15 thoughts on “Medical device tax reducing medical device sales, apparently.”

  1. It’s worse than that. It’s complete and unmitigated CF at all levels.

    Two quick examples.
    .
    My oldest daughter is medically fragile. She’s on anticoagulants. Her levels need to be tested regularly lest she begin clotting off her artificial heart valves in one direction, or become a hemophiliac in the other.
    We own the machine to run these tests.
    Due to some obscure portion of Obamacare, the Insurance company has been unwilling to help provide test strips, even though one visit to the Coumadin Clinic costs them more than a year’s worth of test strips. IIRC, we’ve been fighting this battle since November.
    Last month, the Insurance company found a loophole where they could help with test strips “on a trial basis” for an unknown number of members. (We weren’t among those them, and I don’t know how many were allowed. I only know of one for certain.)
    But there’s a problem. With insurance agencies not covering the test strips, the manufacturer wasn’t able to sell them in any quantity. And, as best I can track down, was forced to pay the medical device tax on all the test strips they manufactured, but couldn’t sell. (As well as taxes on inventory. Not to mention, payroll, benefits, and all the bills of running a factory that isn’t actually bringing in any money.)
    Care to guess what happened to that production line?
    Now that some can purchase them again, there are none to purchase.
    .
    The second is more of a Kafkatrap. The same daughter is double-covered by two separate insurances, which normally works well/keeps us sane/keeps us from penury.
    But not when it comes to testing blood sugar. One of the insurances entered into an exclusive agreement to only cover diabetic supplies from one supplier. The other entered into a similar agreement, but with a different supplier. They both have a policy that if the other refuses payment, so will they.
    You can see the problem.
    (The solution, so far as there is one, is to make sure the claim only goes to the company that will honor it, and paying the rest out of pocket.)

    1. You have my sympathies, Luke, for what it’s worth. If we ever meet up in meatspace, lunch is on me.
      .
      That said, crap like this leads me to not feel any sympathy whatsoever toward the insurance industry.
      .
      Mew

        1. Lots of them suck.
          But there are a few good ones out there. We had nothing but good things to say about our experiences with Riverside.
          Too bad my wife’s employer dropped the option.

      1. Thanks for the offer, but the first round of drinks sounds better.
        (And the second is mine.)

        1. Luke, I don’t know if this will help or not, but both Wal-Mart and Target sell a house-branded glucose meter that’s somewhat cheaper than the name-brand ones.

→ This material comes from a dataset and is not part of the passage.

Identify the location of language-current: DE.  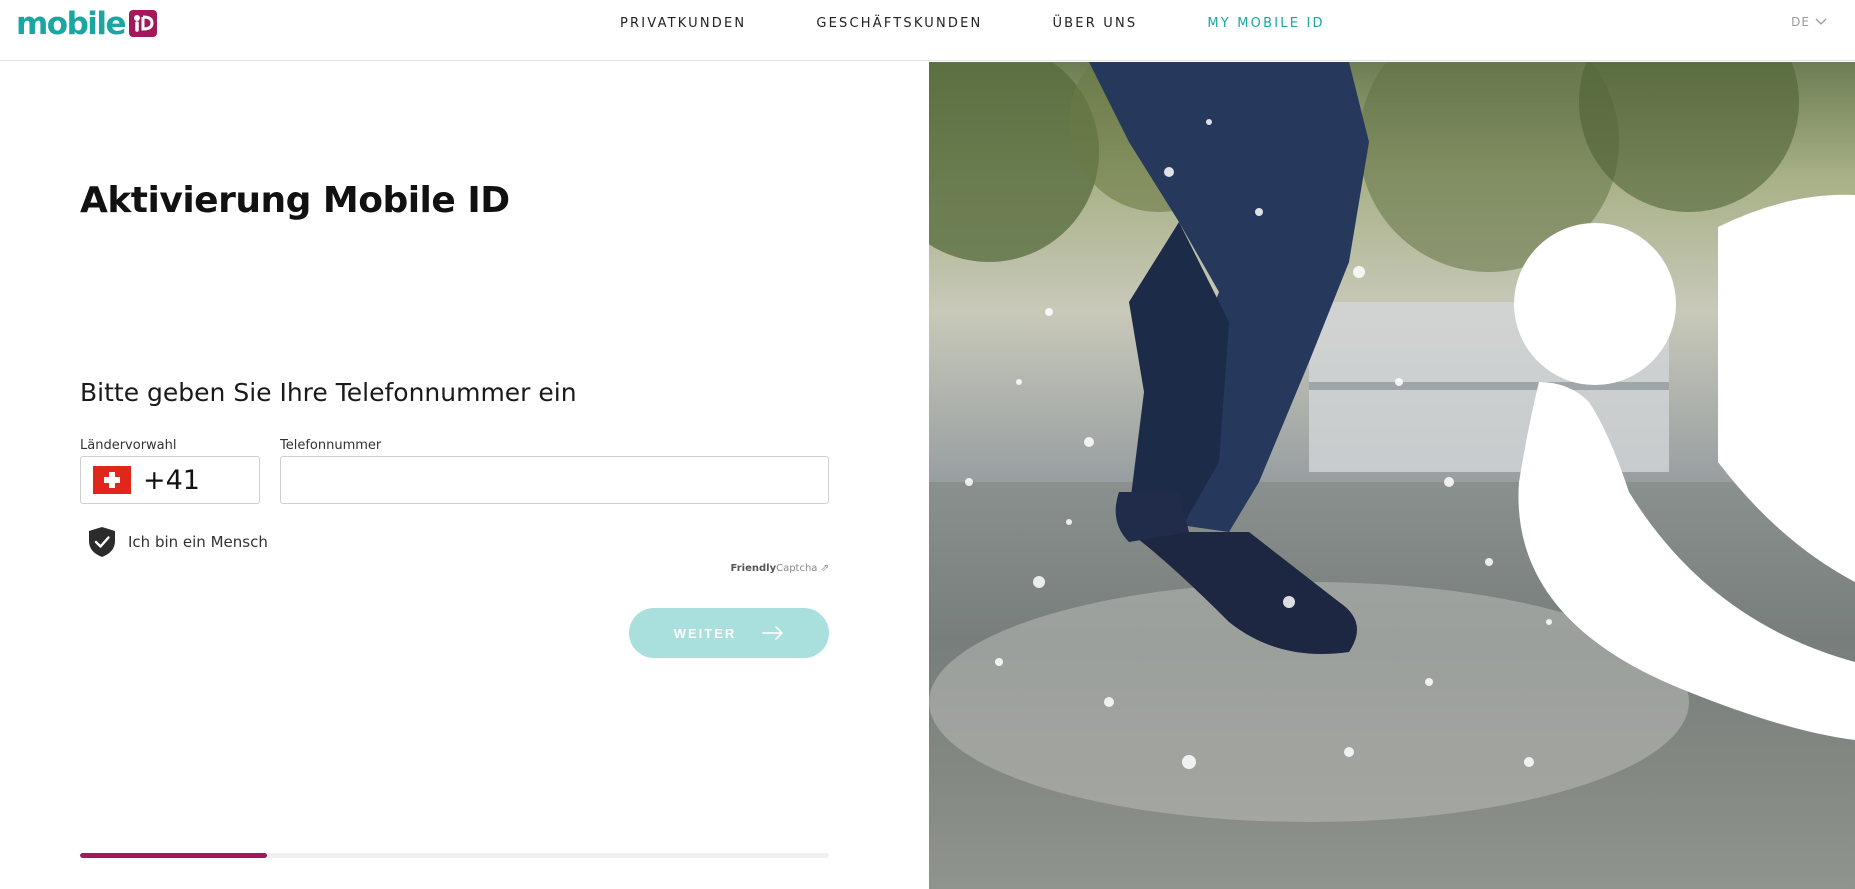
(1800, 22).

The kicker is their strips are MASSIVELY cheaper–about $10 per box of 25. My friend, who’s in his 30s and is a brittle type-1 diabetec on an insulin pump, tests 5 times a day, and recommends the Target one. It’s branded Up and Up, but it’s just a rebadged model from another name brand. (The WM one is also a rebadged model from a different brand.)

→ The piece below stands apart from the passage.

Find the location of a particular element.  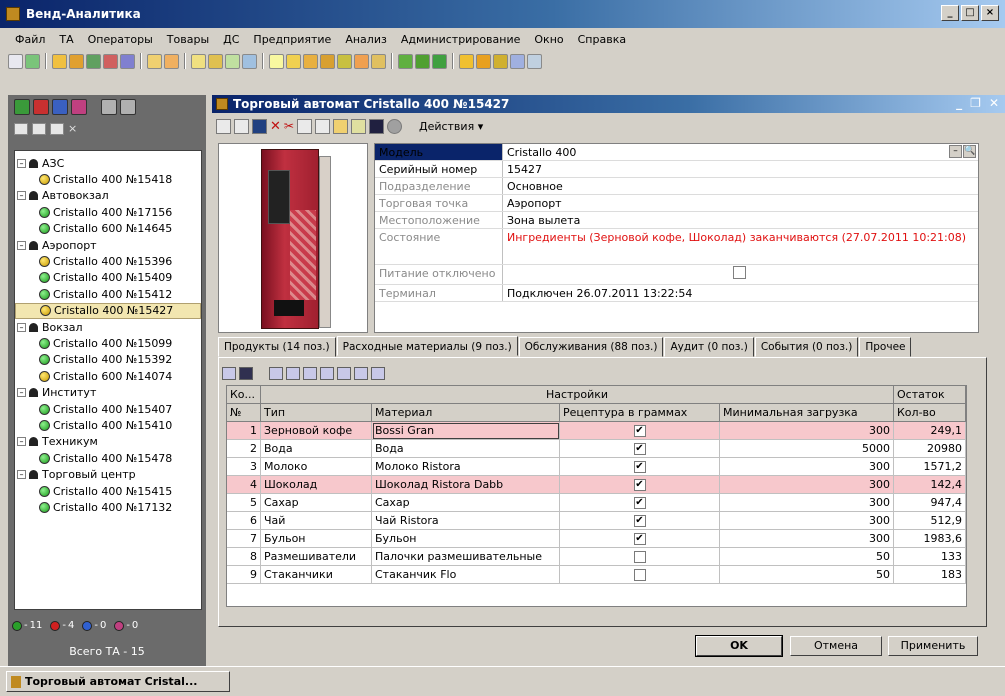

column-header: Минимальная загрузка is located at coordinates (807, 413).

          1. Thanks. I’ll look into it.
            We’re fortunate that we don’t have to test very often. Her problem is GI, rather than endocrine. Functionally it has the same effects as diabetes, but it’s *much* easier to treat and control.

  2. The latest odd insurance thing to pop this week: patients usually can get 90 day supply of meds for cheaper than (3) 30 day fills, now one of the insurers is charging a premium on 90 day fills as a ” convience” fee! Between this, all the contradictory mandates, and electronic records, no wonder many of my colleagues are leaving practice

    1. Question – are they leaving the practice, or are they setting out their own shingles and being picky about how they get paid?
      .
      Mew

      1. mixture of both. Some are retiring early or finding alternative avenues of employment. Many are are trying out boutique med if possible, this is the retainer fee model. The concern is among many is with the coming doctor shortage in primary care, will a “solution” be imposed on doctors that is even more devestating to professional autonomy.